__Task statement__
When you find the line with "Save syntax highlighting" among the records below, reproduce it and each line after it exactly, ending with the line with "5.1 コンテキストを理解する (101, 796)".

══ Records provided ══

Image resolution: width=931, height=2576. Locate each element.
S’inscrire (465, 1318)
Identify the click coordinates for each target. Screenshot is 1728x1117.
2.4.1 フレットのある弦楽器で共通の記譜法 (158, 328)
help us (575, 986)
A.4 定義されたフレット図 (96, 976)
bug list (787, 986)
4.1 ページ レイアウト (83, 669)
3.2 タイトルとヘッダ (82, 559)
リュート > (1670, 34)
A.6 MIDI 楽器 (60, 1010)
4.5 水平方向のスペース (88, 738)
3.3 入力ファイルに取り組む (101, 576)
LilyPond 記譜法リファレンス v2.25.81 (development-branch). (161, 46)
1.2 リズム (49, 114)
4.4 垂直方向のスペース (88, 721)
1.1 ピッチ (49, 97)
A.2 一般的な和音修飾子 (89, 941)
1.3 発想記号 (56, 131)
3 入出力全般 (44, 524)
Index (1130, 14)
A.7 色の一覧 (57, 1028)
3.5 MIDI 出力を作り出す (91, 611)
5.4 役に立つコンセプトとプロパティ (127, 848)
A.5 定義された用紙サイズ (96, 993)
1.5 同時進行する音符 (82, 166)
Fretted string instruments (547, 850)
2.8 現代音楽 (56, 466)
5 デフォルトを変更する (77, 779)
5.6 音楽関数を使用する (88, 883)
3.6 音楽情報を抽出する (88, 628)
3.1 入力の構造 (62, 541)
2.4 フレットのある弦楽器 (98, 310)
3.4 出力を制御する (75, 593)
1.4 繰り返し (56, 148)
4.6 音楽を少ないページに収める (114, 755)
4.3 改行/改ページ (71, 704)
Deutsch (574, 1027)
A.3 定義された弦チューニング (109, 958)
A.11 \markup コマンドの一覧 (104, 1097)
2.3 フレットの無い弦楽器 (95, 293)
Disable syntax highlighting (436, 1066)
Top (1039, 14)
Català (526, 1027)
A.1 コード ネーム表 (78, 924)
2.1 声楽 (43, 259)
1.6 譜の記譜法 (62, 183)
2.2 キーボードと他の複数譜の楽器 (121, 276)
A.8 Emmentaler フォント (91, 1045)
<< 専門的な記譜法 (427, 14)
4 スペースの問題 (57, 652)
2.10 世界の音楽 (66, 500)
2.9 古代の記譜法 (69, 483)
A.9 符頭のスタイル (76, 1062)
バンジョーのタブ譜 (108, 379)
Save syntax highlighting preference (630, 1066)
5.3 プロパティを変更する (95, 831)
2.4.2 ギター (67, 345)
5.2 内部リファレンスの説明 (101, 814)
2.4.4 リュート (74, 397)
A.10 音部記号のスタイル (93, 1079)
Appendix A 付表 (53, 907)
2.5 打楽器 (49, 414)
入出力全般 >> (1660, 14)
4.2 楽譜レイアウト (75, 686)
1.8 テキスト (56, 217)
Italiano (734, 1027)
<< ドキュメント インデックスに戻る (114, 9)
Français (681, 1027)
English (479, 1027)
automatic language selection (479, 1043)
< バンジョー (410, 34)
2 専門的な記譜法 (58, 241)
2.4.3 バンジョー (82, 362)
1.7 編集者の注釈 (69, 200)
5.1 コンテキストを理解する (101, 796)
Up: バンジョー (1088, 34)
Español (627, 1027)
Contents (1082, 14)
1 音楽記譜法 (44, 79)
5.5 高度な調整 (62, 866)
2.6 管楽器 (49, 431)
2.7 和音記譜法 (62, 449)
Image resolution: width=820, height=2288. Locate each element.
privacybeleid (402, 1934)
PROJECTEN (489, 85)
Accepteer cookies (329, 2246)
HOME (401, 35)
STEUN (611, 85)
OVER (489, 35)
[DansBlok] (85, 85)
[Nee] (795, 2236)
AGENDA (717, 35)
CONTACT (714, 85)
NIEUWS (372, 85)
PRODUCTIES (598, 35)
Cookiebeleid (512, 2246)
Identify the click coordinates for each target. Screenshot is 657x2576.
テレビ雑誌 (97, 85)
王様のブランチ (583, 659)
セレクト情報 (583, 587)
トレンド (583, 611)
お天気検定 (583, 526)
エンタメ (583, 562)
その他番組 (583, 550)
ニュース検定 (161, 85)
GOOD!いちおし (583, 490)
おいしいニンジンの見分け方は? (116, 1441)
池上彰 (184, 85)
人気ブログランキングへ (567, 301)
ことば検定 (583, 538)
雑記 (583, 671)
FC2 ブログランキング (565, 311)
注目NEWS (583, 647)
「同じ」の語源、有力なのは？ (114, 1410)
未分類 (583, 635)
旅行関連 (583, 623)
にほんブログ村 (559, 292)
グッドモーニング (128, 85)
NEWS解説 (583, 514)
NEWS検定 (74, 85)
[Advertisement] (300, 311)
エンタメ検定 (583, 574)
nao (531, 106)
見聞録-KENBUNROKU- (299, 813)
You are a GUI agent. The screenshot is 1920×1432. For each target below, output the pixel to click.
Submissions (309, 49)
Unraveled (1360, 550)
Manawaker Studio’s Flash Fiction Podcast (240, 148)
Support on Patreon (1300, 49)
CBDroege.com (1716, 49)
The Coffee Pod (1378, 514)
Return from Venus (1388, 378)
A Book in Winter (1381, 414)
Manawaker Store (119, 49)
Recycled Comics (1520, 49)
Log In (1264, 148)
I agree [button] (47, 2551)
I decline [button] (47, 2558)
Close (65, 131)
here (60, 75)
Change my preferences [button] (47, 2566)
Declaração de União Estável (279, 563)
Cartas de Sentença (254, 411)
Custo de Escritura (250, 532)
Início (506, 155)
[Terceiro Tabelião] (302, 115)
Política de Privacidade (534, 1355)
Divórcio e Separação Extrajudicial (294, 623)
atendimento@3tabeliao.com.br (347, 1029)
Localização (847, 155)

═══

__The answer__
Save syntax highlighting preference (630, 1066)
5.3 プロパティを変更する (95, 831)
2.4.2 ギター (67, 345)
5.2 内部リファレンスの説明 (101, 814)
2.4.4 リュート (74, 397)
A.10 音部記号のスタイル (93, 1079)
Appendix A 付表 (53, 907)
2.5 打楽器 (49, 414)
入出力全般 >> (1660, 14)
4.2 楽譜レイアウト (75, 686)
1.8 テキスト (56, 217)
Italiano (734, 1027)
<< ドキュメント インデックスに戻る (114, 9)
Français (681, 1027)
English (479, 1027)
automatic language selection (479, 1043)
< バンジョー (410, 34)
2 専門的な記譜法 (58, 241)
2.4.3 バンジョー (82, 362)
1.7 編集者の注釈 (69, 200)
5.1 コンテキストを理解する (101, 796)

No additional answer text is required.